#### Data in this exercise
-=-=-
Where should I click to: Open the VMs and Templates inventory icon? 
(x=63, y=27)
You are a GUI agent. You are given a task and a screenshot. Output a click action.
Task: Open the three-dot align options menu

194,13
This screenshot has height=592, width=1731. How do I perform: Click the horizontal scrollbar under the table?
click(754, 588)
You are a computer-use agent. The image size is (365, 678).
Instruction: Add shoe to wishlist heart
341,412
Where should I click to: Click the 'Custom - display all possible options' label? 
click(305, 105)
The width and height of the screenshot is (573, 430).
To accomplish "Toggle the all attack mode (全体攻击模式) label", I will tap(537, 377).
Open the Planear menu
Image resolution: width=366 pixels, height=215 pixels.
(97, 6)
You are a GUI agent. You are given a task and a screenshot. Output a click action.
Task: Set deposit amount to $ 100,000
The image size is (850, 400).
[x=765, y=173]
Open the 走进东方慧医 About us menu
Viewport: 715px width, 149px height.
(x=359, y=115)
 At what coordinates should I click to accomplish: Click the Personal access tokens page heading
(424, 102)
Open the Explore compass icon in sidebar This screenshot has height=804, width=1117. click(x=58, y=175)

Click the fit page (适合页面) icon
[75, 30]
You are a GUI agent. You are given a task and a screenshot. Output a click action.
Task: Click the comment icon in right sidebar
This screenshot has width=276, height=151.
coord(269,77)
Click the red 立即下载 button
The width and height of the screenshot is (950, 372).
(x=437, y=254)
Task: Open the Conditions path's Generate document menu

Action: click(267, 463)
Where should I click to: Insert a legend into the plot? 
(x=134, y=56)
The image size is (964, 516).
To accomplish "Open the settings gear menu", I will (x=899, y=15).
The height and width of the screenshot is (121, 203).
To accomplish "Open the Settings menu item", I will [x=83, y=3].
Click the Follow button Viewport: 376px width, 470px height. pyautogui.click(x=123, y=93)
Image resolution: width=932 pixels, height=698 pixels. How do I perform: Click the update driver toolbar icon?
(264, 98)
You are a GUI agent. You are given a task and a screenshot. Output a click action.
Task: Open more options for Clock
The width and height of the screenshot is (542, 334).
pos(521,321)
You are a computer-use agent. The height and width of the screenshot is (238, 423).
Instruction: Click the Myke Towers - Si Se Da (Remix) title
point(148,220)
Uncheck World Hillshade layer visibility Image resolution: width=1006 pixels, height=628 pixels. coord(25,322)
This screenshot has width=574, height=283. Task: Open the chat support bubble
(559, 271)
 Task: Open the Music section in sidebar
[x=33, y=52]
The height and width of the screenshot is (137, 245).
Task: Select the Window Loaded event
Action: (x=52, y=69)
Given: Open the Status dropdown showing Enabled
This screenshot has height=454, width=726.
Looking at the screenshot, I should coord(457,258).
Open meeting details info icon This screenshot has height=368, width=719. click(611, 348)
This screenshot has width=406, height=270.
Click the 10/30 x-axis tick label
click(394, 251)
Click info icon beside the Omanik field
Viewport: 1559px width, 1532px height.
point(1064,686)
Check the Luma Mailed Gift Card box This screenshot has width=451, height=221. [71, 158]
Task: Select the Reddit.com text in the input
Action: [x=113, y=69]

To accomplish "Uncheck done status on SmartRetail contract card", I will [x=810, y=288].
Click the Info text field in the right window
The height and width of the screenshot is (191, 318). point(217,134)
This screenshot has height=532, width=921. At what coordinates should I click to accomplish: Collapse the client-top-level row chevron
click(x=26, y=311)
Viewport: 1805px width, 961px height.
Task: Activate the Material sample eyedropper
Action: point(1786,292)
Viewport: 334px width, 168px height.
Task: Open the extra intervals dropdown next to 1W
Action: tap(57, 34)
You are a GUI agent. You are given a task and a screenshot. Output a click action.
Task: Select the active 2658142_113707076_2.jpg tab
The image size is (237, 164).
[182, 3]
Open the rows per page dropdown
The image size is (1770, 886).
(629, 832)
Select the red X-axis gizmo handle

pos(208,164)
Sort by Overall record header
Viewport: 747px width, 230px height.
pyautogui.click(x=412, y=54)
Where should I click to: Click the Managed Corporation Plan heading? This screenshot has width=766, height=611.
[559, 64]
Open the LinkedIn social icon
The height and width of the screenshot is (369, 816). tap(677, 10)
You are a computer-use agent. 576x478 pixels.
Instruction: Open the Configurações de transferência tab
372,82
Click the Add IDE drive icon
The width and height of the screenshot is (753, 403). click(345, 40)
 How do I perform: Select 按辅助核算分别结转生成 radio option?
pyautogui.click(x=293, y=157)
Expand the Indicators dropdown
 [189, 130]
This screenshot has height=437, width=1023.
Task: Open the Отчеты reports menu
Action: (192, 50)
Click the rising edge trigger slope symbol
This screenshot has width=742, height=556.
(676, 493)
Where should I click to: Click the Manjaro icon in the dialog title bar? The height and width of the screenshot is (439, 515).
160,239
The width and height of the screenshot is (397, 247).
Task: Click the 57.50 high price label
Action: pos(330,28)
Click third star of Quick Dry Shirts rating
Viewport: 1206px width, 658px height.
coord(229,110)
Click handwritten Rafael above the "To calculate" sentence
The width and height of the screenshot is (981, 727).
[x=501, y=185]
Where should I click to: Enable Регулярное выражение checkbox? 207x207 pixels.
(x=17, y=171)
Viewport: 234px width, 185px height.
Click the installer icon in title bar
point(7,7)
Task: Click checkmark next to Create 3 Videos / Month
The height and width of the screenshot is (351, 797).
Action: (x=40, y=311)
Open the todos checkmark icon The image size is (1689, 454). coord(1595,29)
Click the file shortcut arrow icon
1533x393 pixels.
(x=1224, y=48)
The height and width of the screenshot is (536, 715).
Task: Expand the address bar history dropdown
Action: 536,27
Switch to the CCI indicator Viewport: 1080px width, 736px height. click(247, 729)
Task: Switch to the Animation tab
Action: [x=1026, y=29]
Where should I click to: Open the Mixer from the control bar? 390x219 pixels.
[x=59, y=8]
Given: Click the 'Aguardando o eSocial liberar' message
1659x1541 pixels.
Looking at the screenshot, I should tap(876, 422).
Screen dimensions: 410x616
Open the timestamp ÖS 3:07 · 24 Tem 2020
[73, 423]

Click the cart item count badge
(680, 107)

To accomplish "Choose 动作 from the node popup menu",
-=-=-
#### What the task requires
Down to the last line, restate the records exactly.

#### Written response
Where should I click to: Open the VMs and Templates inventory icon? 
(x=63, y=27)
You are a GUI agent. You are given a task and a screenshot. Output a click action.
Task: Open the three-dot align options menu

194,13
This screenshot has height=592, width=1731. How do I perform: Click the horizontal scrollbar under the table?
click(754, 588)
You are a computer-use agent. The image size is (365, 678).
Instruction: Add shoe to wishlist heart
341,412
Where should I click to: Click the 'Custom - display all possible options' label? 
click(305, 105)
The width and height of the screenshot is (573, 430).
To accomplish "Toggle the all attack mode (全体攻击模式) label", I will tap(537, 377).
Open the Planear menu
Image resolution: width=366 pixels, height=215 pixels.
(97, 6)
You are a GUI agent. You are given a task and a screenshot. Output a click action.
Task: Set deposit amount to $ 100,000
The image size is (850, 400).
[x=765, y=173]
Open the 走进东方慧医 About us menu
Viewport: 715px width, 149px height.
(x=359, y=115)
 At what coordinates should I click to accomplish: Click the Personal access tokens page heading
(424, 102)
Open the Explore compass icon in sidebar This screenshot has height=804, width=1117. click(x=58, y=175)

Click the fit page (适合页面) icon
[75, 30]
You are a GUI agent. You are given a task and a screenshot. Output a click action.
Task: Click the comment icon in right sidebar
This screenshot has width=276, height=151.
coord(269,77)
Click the red 立即下载 button
The width and height of the screenshot is (950, 372).
(x=437, y=254)
Task: Open the Conditions path's Generate document menu

Action: click(267, 463)
Where should I click to: Insert a legend into the plot? 
(x=134, y=56)
The image size is (964, 516).
To accomplish "Open the settings gear menu", I will (x=899, y=15).
The height and width of the screenshot is (121, 203).
To accomplish "Open the Settings menu item", I will [x=83, y=3].
Click the Follow button Viewport: 376px width, 470px height. pyautogui.click(x=123, y=93)
Image resolution: width=932 pixels, height=698 pixels. How do I perform: Click the update driver toolbar icon?
(264, 98)
You are a GUI agent. You are given a task and a screenshot. Output a click action.
Task: Open more options for Clock
The width and height of the screenshot is (542, 334).
pos(521,321)
You are a computer-use agent. The height and width of the screenshot is (238, 423).
Instruction: Click the Myke Towers - Si Se Da (Remix) title
point(148,220)
Uncheck World Hillshade layer visibility Image resolution: width=1006 pixels, height=628 pixels. coord(25,322)
This screenshot has width=574, height=283. Task: Open the chat support bubble
(559, 271)
 Task: Open the Music section in sidebar
[x=33, y=52]
The height and width of the screenshot is (137, 245).
Task: Select the Window Loaded event
Action: (x=52, y=69)
Given: Open the Status dropdown showing Enabled
This screenshot has height=454, width=726.
Looking at the screenshot, I should coord(457,258).
Open meeting details info icon This screenshot has height=368, width=719. click(611, 348)
This screenshot has width=406, height=270.
Click the 10/30 x-axis tick label
click(394, 251)
Click info icon beside the Omanik field
Viewport: 1559px width, 1532px height.
point(1064,686)
Check the Luma Mailed Gift Card box This screenshot has width=451, height=221. [71, 158]
Task: Select the Reddit.com text in the input
Action: [x=113, y=69]

To accomplish "Uncheck done status on SmartRetail contract card", I will [x=810, y=288].
Click the Info text field in the right window
The height and width of the screenshot is (191, 318). point(217,134)
This screenshot has height=532, width=921. At what coordinates should I click to accomplish: Collapse the client-top-level row chevron
click(x=26, y=311)
Viewport: 1805px width, 961px height.
Task: Activate the Material sample eyedropper
Action: point(1786,292)
Viewport: 334px width, 168px height.
Task: Open the extra intervals dropdown next to 1W
Action: tap(57, 34)
You are a GUI agent. You are given a task and a screenshot. Output a click action.
Task: Select the active 2658142_113707076_2.jpg tab
The image size is (237, 164).
[182, 3]
Open the rows per page dropdown
The image size is (1770, 886).
(629, 832)
Select the red X-axis gizmo handle

pos(208,164)
Sort by Overall record header
Viewport: 747px width, 230px height.
pyautogui.click(x=412, y=54)
Where should I click to: Click the Managed Corporation Plan heading? This screenshot has width=766, height=611.
[559, 64]
Open the LinkedIn social icon
The height and width of the screenshot is (369, 816). tap(677, 10)
You are a computer-use agent. 576x478 pixels.
Instruction: Open the Configurações de transferência tab
372,82
Click the Add IDE drive icon
The width and height of the screenshot is (753, 403). click(345, 40)
 How do I perform: Select 按辅助核算分别结转生成 radio option?
pyautogui.click(x=293, y=157)
Expand the Indicators dropdown
 [189, 130]
This screenshot has height=437, width=1023.
Task: Open the Отчеты reports menu
Action: (192, 50)
Click the rising edge trigger slope symbol
This screenshot has width=742, height=556.
(676, 493)
Where should I click to: Click the Manjaro icon in the dialog title bar? The height and width of the screenshot is (439, 515).
160,239
The width and height of the screenshot is (397, 247).
Task: Click the 57.50 high price label
Action: pos(330,28)
Click third star of Quick Dry Shirts rating
Viewport: 1206px width, 658px height.
coord(229,110)
Click handwritten Rafael above the "To calculate" sentence
The width and height of the screenshot is (981, 727).
[x=501, y=185]
Where should I click to: Enable Регулярное выражение checkbox? 207x207 pixels.
(x=17, y=171)
Viewport: 234px width, 185px height.
Click the installer icon in title bar
point(7,7)
Task: Click checkmark next to Create 3 Videos / Month
The height and width of the screenshot is (351, 797).
Action: (x=40, y=311)
Open the todos checkmark icon The image size is (1689, 454). coord(1595,29)
Click the file shortcut arrow icon
1533x393 pixels.
(x=1224, y=48)
The height and width of the screenshot is (536, 715).
Task: Expand the address bar history dropdown
Action: 536,27
Switch to the CCI indicator Viewport: 1080px width, 736px height. click(247, 729)
Task: Switch to the Animation tab
Action: [x=1026, y=29]
Where should I click to: Open the Mixer from the control bar? 390x219 pixels.
[x=59, y=8]
Given: Click the 'Aguardando o eSocial liberar' message
1659x1541 pixels.
Looking at the screenshot, I should tap(876, 422).
Screen dimensions: 410x616
Open the timestamp ÖS 3:07 · 24 Tem 2020
[73, 423]

Click the cart item count badge
(680, 107)

To accomplish "Choose 动作 from the node popup menu",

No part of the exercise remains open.